I'm building a fairly complex business application on the iPad IOS 4.2: 4 tabs, with potentially deep navigational paths on each tab.
In the opinion of some of your more experienced IOS developers, what would the general expectation of a user be with respect to saving application state between launches (i.e. after an app's been fully terminated and subsequently restarted)? I'm using Core Data and have all the data issues covered, but I'm concerned about the application's navigational tree. If the user had left the 1st tab on screen 3, the 2nd tab on screen 4, the third on screen 2, where he left the entry of a new record half-complete, and was, at the time of the app entering the background, working on the 4th tab on screen 3...do you think the average user would expect the application to remember all that the next time it launched? (My gut says yes, though I'm unsure for how long.)
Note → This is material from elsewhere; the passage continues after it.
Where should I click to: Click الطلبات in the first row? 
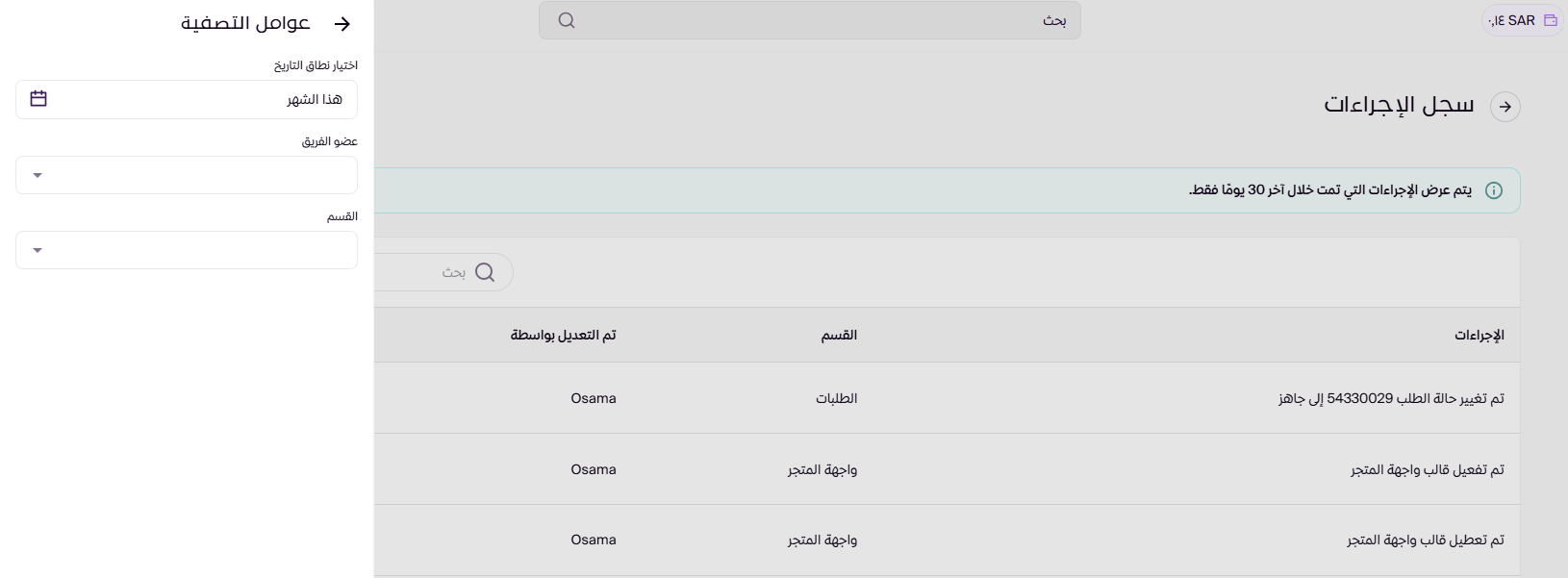click(836, 398)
If the answer is yes, can you suggest a general strategy for handling this (and, again, I'm talking about the navigational tree here, not Core Data stuff)? For example, if navigational controllers were used as the root view controller for each tab, it would be simple enough to record enough info about their navigational stacks to be able to restore them later. But what about things like popovers, alert/action sheets, or modal VCs created on the fly? Should each view controller record the state of its UI objects and, if so, what is the recommended way to do this?
I know a lot of this is up to the user, but I'm asking for the general perspective on these issues, i.e. the voice of experience.
It's pretty simple in principle, but it can get quite complex in practice, to go through your navigation hierarchy and storing stuff that can't be derived from the data model.
There's an open source implementation of this called DTResurectionKit. I also documented how I do it in my apps on my website. It's similar to (but simpler than) DTResurectionKit.